- _Input data_:
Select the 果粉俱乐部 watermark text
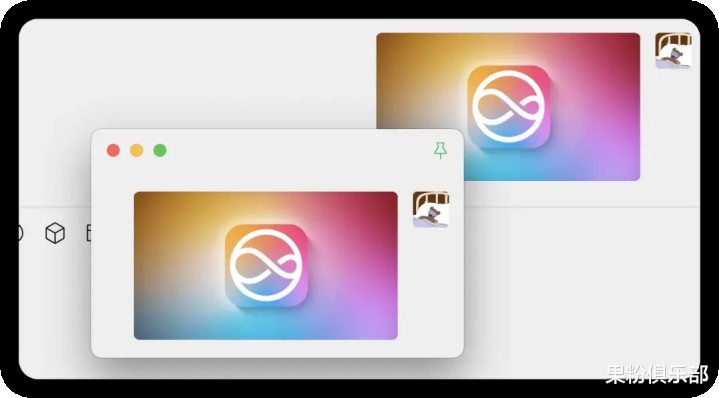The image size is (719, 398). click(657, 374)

--

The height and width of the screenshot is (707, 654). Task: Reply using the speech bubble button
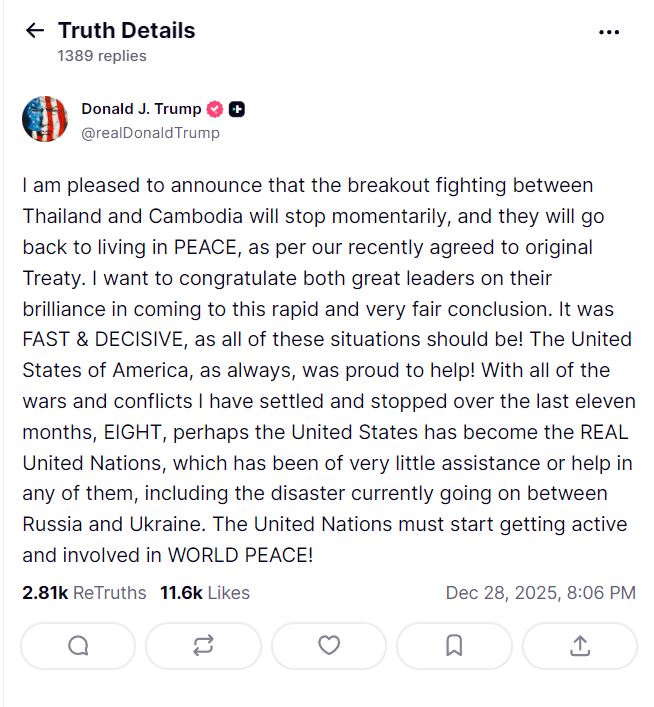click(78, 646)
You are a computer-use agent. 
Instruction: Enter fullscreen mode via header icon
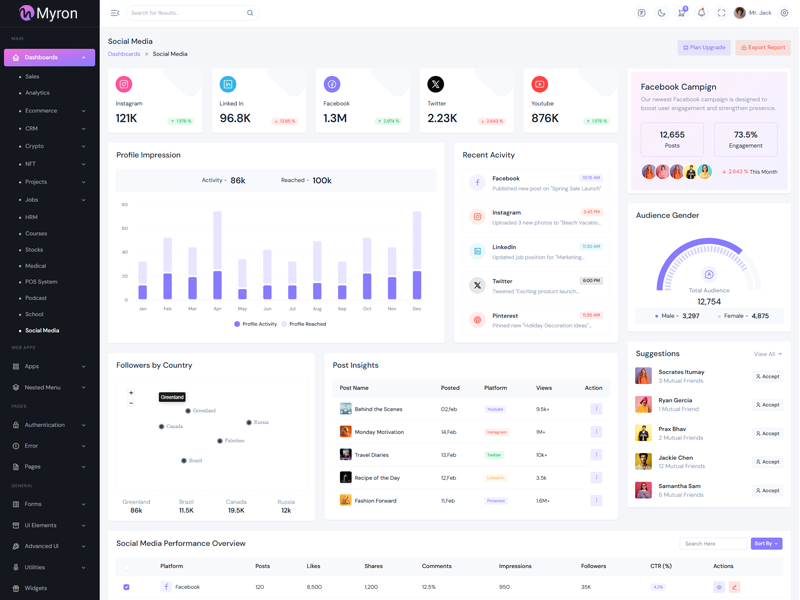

- _Problem statement_:
Using the entries above, reproduce word for word only the lines from the one that contains "The height and" to the one that contains "Instruction: Enter fullscreen", both ends included, and drop every picture.

- _Exercise output_:
The height and width of the screenshot is (707, 654). Task: Reply using the speech bubble button
click(78, 646)
You are a computer-use agent. 
Instruction: Enter fullscreen mode via header icon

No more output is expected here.